ARL8B mediates lipid droplet contact and delivery to lysosomes for lipid remobilization

Lipid droplets (LDs) play a crucial role in maintaining cellular lipid balance by storing and delivering lipids as needed. However, the intricate lipolytic pathways involved in LD turnover remain poorly described, hindering our comprehension of lipid catabolism and related disorders. Here, we show a function of the small GTPase ARL8B in mediating LD turnover in lysosomes. ARL8B-GDP localizes to LDs, while ARL8-GTP predominantly favors lysosomes. GDP binding induces a conformation with an exposed N-terminal amphipathic helix, enabling ARL8B to bind to LDs. By associating with LDs and lysosomes, and with its property to form a heterotypic complex, ARL8B mediates LD-lysosome contacts and efficient lipid transfer between these organelles. In human macrophages, this ARL8B-dependent LD turnover mechanism appears as the major lipolytic pathway.
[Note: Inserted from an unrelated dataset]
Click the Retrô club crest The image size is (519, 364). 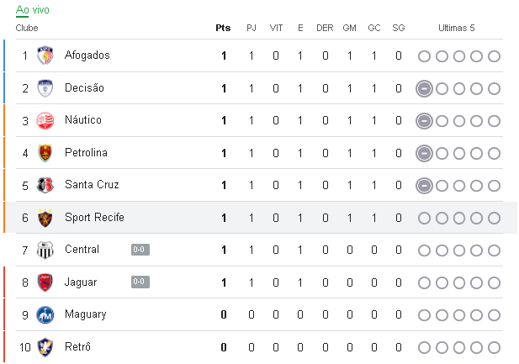(x=45, y=347)
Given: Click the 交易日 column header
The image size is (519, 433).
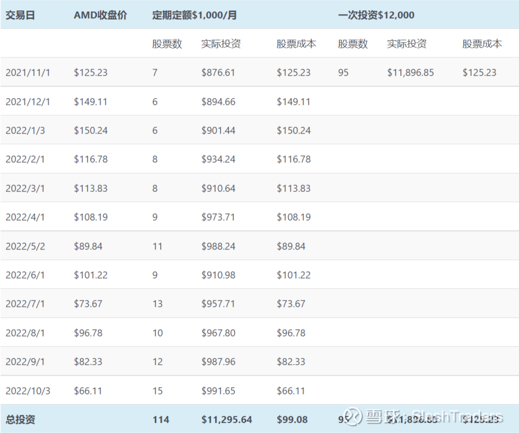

Our finding opens exciting possibilities for understanding the molecular mechanisms underlying LD degradation and its potential implications for inflammatory disorders. [Display omitted] •ARL8B promotes lysosomal lipolysis of LD-stored triacylglycerol•ARL8B-GDP associates with LD and ARL8B-GTP predominantly with lysosomes•ARL8B facilitates LD-lysosome contacts wherein the GDP- and GTP-bound states form a complex•ARL8B-mediated lysosomal lipolysis of LDs is a neutral lipid turnover pathway in macrophages Menon et al. show that ARL8B, a small GTPase, mediates direct lysosome-dependent LD turnover by interacting with both LDs and lysosomes.